Outwardly, the Kremlin is serenely confident. It blandly dismisses the boycott movement of the Moscow Olympic Games as a "failure." Unkempt Soviet taxi drivers are still being fitted for new uniforms. Waiters are learning how top say, "Today we have special Olympic ice cream" -- in English and other languages.
Ten thousand new flags are on order to adorn city streets. And 150 tons of rarely seen bananas are to be delivered to the spacious Olympic village. New road signs and an estimated billion dollars of new construction have changed the face of the cities where Olympic events are to be held: Moscow, Kiev, Leningrad, Minsk, and Tallinn.
But inwardly, the Soviets are thought to recognize that the boycott bites deep into Soviet prestige in two ways, according to Western sources here.
First, the official figure of 29 boycotting countries, released by the International Olympic Committee in Lausanne, Switzerland, May 27, is too low. At least ten more countries, included so far among the 27 on the "have not replied" list, have already said they are definite boycotters.
Second, the boycott strikes hardest at individual sports. For example:
Although the Australian Olympic Committee decided to send a team to the games (against its government's wishes), Australian yachtsmen will not compete in the Olympic regatta. Australian women's volleyball and hockey players also have decided to boycott.
The British team is coming to Moscow -- but its equestrian team and its yachstmen are staying away. The French, also coming, are considering a boycott by their equestrian team. British hockey players are not expected to come.
"So when Soviet citizens turn on their television sets to watch the games," says one Western source, "they can hardly fail to notice that there are none of the world-class Japanese gymnasts [Japan is a boycotter]. The equestrian events will be below world class -- no Americans, West Germans, and maybe no French.
"With the US, West Germany, Canada, Japan, and Kenya all boycotting, athletics, swimming, wrestling, basketball, ice hockey, gymnastics, and men's and women's volleyball will all be well below Olympic standards. . . ."
So despite their reassuring claims of "victory" over the US-led boycott movement, the Soviets are faced with an athletically depleted Olympics.
Their big effort now is to try to divert world attention away from this and to insist that the games are a political success.
Although the Soviets claim the games are completely separate from politics, almost all their actions argue otherwise.
The Kremlin views the games as a propaganda exercise. Before the boycott Moscow had hopes of a live, worldwide audience of TV viewers led by US NBC-TV beaming a barrage of Soviet achievements into countless living rooms.

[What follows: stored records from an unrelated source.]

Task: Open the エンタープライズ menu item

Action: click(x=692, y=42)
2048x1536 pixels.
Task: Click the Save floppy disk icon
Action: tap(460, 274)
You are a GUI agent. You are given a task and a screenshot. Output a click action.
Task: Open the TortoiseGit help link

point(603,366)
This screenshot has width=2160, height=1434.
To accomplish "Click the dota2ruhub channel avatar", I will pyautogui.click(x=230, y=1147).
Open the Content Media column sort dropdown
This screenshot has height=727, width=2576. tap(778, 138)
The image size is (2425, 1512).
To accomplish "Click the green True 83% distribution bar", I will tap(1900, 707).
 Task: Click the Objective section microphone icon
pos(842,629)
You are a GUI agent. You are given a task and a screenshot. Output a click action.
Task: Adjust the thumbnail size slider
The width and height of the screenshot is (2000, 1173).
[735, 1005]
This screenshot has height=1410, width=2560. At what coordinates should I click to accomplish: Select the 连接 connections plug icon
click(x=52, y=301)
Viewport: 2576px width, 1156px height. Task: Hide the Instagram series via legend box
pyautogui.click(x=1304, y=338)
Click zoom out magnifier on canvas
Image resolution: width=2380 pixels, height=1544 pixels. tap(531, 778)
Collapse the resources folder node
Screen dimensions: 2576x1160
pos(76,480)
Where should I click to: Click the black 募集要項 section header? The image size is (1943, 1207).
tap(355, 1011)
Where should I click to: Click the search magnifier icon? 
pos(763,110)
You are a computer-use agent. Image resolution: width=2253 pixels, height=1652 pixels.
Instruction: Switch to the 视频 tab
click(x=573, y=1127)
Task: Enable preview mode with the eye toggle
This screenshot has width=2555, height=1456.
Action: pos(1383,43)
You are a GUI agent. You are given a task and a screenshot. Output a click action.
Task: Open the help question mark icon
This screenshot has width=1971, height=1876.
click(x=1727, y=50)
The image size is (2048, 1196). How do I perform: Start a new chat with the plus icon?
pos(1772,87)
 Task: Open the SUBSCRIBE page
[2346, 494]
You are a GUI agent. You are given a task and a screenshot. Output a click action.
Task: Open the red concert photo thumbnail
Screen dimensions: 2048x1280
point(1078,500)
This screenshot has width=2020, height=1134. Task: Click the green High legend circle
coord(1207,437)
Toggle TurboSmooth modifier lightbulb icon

Now the TV audience for live coverage is reduced. NBC has pulled out. The boycott movement has generated headlines.
Moscow is forced to tell its own people that a significant number of countries is staying away, and tries to blame it on American spite. Seldom is the word "Afghanistan" mentioned here in connection with the games.
Sometimes President Carter is accused of using the boycott in his re-election campaign.
On May 27, after the IOC announced that 85 countries had agreed to compete, the news agency Tass released a statement by chief Soviet games official Ignaty Novikov.
He said the 85 figure shoed the boycott had failed.
Mr. Nivikov echoed the IOC figure of 29 boycotters (revised downward from 36 earlier in the day in Lausanne) and said 28 had not replied to official invitations by May 24, the official deadline. (The IOC figure was 27 for countries not replying.)
He also confirmed the IOC decision to overlook the May 24 deadline. Some Westerners believe this breaks Olympic rules. Observers say the IOC and Moscow deciced on that course to salvage as many competitors as possible.
Western sources here, examining the 29 countries that failed to reply by May 24, found at 10 least that had announced a boycott months beforehand -- raising the actual boycotters to almost 40. Sources said the final figure could be above 50.
Mr. Novikov May 27 also stressed another political theme: Many Soviet allies would be competing in their first games in Moscow, among them Vietnam, Laos, and Angola. The Soviets are reportedly giving allies and many African states huge financial help to attend.
Meanwhile more than 90 percent of the games tickets have been sold despite a drop-off in US and Canadian visitors.
Articles warn that the US Central Intelligence Agency wil try to infiltrate agents disguised as tourists. Jewish and other dissidents have been moved out of games cities either by exile or arrest or other pressure.